◆ **THE TASK**:
Translate this sentence from the transcript below into Spanish: "Yeah, we actually have another friend's Christmas drinks we're supposed to be at."

I'm gonna check if they--
probably--

- Yeah, cool.
[clears throat]

[indistinct chatter]

- Oh, my God, yes?

- How's it going?
- How is it?

- Good? Good, good, good?
- Okay? Yep?

- Is it all right?
- [whispers] It's fine.

It's fine.
Yeah, it's fine.

- Cool.

- It's all good, yeah.
[laughs softly]

It's actually really weird.
Really weird.

- [whispering]
Of course it's weird.

You need to go back in there.

- Your energy
is not helping right now.

Also, this is your fault.

- It's--

[muffled chatter]

- Mm.

- It's freezing out here.
- Does someone actually

have a cigarette?
- No, I quit.

- You need to go back in there

and kiss him or something.

- Are you nine years old?
He doesn't--

can't just go and kiss him.

- Who votes Jessie

should try and kiss
Tom the movie star?

- No, I abstain.

- [sighs]

- Put your hands down
right now.

Else, I swear to God,
I'll k*ll you all.

Put your f*cking hands down
right now.

- Would you put your hand up?
- I don't--

put your hands down.
- Put your hand up.

- Well, okay.
What are we doing then?

Look at a star.
- Oh, put--yes.

- There, we'll just look up.

- Oh!
[overlapping chatter]

- I love a cigarette.

- So who wants what?
Tea, coffee?

- Well, we're all gonna
head out, actually.

- Oh.
- Yeah, we actually have

another friend's
Christmas drinks

we're supposed to be at.

- We really can't miss it.

- No, we couldn't.

She'd k*ll us.

She's not well.

So we should really see her.

- Before she dies.

- God, that's awful.

Um, well, I totally understand.

I should--
- No!

Well,

Jessie doesn't need to come.

Because, well,
they don't get along.

- Oh.
- No, we don't, so...

- Yeah, Jessie didn't
donate to her GoFundMe.

- It was a political thing.

- Just one of those things,
isn't it?

You know, everyone's different.
[all laughing]

All right,
we'll tell you how she is.

[overlapping chatter]
So nice to see you, Tom.

- It was--yeah, goodbye.
- Yeah.

- Sup, man. Awesome, yeah.
- Ah, yeah.

- So great to see you, man.
See you soon.

- Just, uh, so--
- Oh, oh, okay.

- See them out.
I'm gonna see them out.

Yeah.
- Yeah.

[indistinct chatter]

- Good luck. Don't ruin it.
- Have an amazing time.

- Okay, thanks.
Thanks, guys.

Thanks, thanks, thanks.
Okay, yeah.

That's fine.
I'll see you at the pub later.

- You better not.

- Okay.

- See ya.
- Bye.

- And a very
Merry Christmas, indeed.

[jazzy piano tune]

♪ ♪

- Tom?

- [gasping and panting]

♪ ♪

- [clears throat]
- Jessie.

- Hey.

- I don't feel well.

- Oh.
Oh, whoa!

What the...

Are you--are you okay?
You gonna throw up?

- Oh, I feel sick.
- Okay, come on, come on.

- Is the ceiling falling?

◆ **DATASET ROWS**:
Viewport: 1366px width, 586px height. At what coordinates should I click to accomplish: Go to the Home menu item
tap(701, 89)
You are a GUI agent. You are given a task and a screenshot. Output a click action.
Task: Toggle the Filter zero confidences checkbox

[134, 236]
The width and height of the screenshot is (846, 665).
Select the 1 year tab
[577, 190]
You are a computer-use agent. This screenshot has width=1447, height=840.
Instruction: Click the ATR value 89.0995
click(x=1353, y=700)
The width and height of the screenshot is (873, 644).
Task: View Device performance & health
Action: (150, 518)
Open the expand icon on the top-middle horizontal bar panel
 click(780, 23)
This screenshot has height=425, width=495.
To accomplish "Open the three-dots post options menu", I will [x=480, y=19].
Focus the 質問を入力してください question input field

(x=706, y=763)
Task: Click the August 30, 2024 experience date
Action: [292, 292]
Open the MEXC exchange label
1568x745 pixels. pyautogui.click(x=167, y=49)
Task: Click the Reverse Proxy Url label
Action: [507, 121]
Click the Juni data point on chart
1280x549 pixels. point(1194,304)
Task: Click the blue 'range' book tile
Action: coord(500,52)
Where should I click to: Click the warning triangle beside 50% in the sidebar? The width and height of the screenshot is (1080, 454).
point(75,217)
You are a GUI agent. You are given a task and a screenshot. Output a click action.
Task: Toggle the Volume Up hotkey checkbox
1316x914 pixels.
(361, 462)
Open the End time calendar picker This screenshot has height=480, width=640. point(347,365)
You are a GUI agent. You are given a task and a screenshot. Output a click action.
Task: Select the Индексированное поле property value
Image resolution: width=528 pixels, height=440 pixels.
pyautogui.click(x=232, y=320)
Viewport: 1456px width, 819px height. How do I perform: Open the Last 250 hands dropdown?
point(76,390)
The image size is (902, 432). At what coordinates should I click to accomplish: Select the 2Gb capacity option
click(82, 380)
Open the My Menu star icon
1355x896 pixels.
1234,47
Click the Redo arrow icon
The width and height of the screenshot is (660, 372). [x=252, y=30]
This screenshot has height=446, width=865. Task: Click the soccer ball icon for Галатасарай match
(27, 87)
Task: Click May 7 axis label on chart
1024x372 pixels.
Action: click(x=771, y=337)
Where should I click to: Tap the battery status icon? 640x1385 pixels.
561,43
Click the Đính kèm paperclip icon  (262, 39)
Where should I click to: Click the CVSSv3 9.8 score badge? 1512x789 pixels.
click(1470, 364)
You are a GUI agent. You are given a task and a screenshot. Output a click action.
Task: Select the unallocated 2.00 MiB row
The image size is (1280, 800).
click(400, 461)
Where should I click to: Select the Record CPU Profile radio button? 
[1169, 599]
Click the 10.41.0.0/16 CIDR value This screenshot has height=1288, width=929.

◆ **FINAL RESULT**:
Sí, en realidad tenemos unas copas navideñas de otra amiga a las que se supone que debemos ir.